ENRICO LÜBBE: Das Stück ist eine Mischung aus großer Weltdramatik, Tschechow, O’Neill, Tennessee Williams, und Vorabendserien wie „Desperate Housewifes“ und „Grey’s Anotomy“. Darin versammelt ein tablettensüchtiges Muttermonster ihre große Familie zu Hause, weil ihr Ehemann verschwunden ist. Innerhalb von einigen Tagen zerlegt sich die ganze Familie gegenseitig und letztlich bleibt die Mutter allein zurück.
Krebsfälle, Ehebruch, Inzest, versuchter Missbrauch und einiges mehr — ist das nicht ein bisschen viel starker Tobak?
Das ist wahrscheinlich eine Geschmacksfrage. Ich hatte mit den vielen Themen kein Problem. Wir haben viel gestrichen und jetzt wahrscheinlilich die kürzesteste „Familie“, die es derzeit gibt, aber immer noch zwei Pausen. Das Schwierige beim Kürzen ist, dass die Motive sehr gut ineinander verstrickt sind. Wenn man da den Stift ansetzt, hat das Konsequenzen für das gesamte Stück.
Kommt man der schon im Originaltitel regional eingegrenzten Welt — „Osage County“ im US-Bundesstaat Oklahoma— mit Realismus bei?
Die große Familientragödie, um die es geht, ist nicht nur zeitlos, sondern auch örtlich und räumlich nicht richtig zu verorten. Es ist also durchaus auf unser Leben übertragbar. Im Stück gibt es zum Beispiel eine gruselige Beerdigungsfeier, wo viele Schauspieler gesagt haben: Ja, das kennen wir. Solche Momente gibt es in „Eine Familie“ oft, wo man sich denkt: Ja, so ist das Leben.
Wie reagiert das Bühnenbild darauf?
Hugo Gretlers Bühne ist eigentlich nur eine Spielbehauptung. Beim ersten Lesen habe ich gedacht: Ein Haus mit drei Etagen — wer soll das bezahlen? Und dann kommt man darauf, dass es diese konkreten Räume nicht braucht. Es geht schließlich um die Beziehung zwischen den Charakteren. Deswegen haben wir einfach nur eine schwarze, leere Bühne mit einem Spruch drüber. Und wie bei „Motortown“ sind alle anwesend.
Also ein Kasten, aus dem es kein Entrinnen gibt, wie in den Inszenierungen des preisgekrönten Regisseurs Jürgen Gosch?

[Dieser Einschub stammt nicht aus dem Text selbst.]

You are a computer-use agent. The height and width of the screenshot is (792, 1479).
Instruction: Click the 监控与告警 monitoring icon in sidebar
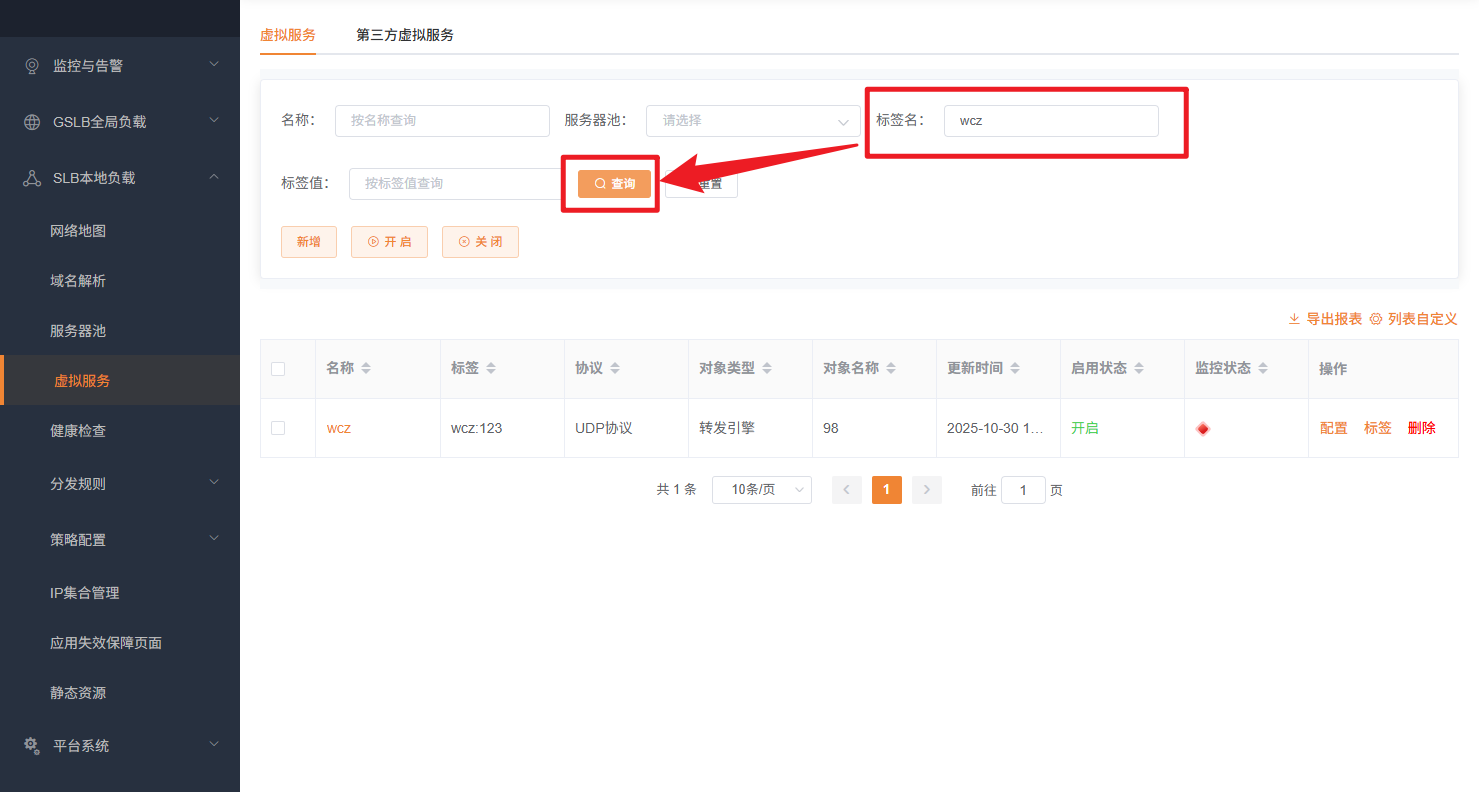click(30, 65)
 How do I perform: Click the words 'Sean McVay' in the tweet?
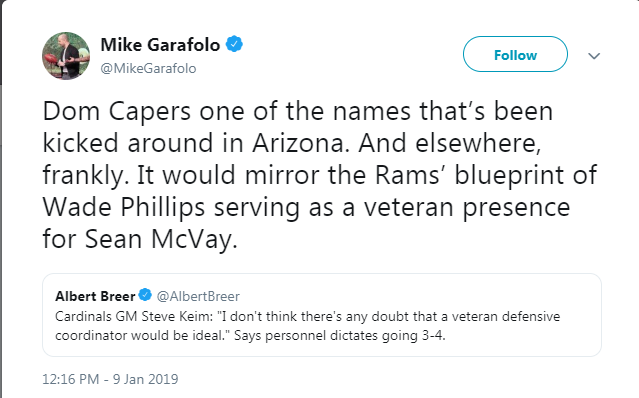[161, 239]
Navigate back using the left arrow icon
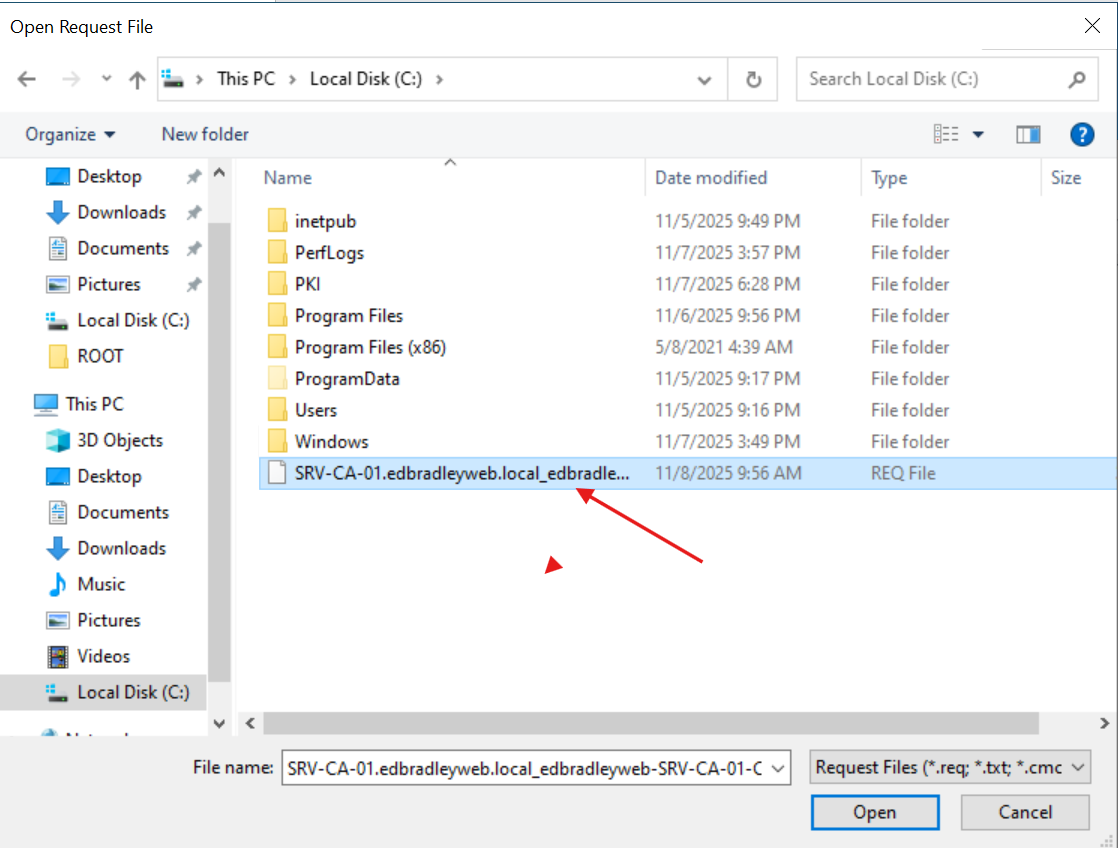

Raus wird man schon können, aber die Parallelität erkennt man. Am Anfang kommen die Schauspieler auf die Bühne und schütten den ganzen Boden mit 35000 Schachteln voller Tabletten zu. Dazu gibt es Überhöhungen, zum Beispiel ein Bison-Skelett.
Nach zwei Problemstücken von Simon Stephens inszenieren Sie nun einen Tracy Letts — sind Sie in Nürnberg auf Zeitgenössisches abonniert?
Alle drei sind auffällige Schauspielerstücke. Das Staatstheater weiß, dass ich eine Vorliebe für Tschechow und Tennessee Williams habe. Deshalb habe ich mich über das Angebot von „Eine Familie“ sehr gefreut. Gerade wenn man das so gut besetzen kann wie in Nürnberg, macht es großen Spaß.
Also haben Sie für Nürnberg keine Klassiker im Blick?
Für nächste Spielzeit schon. Ich kann noch nicht sagen was, weil wir darüber noch im Gespräch sind. Aber ich denke, dass es ein moderner Klassiker wird.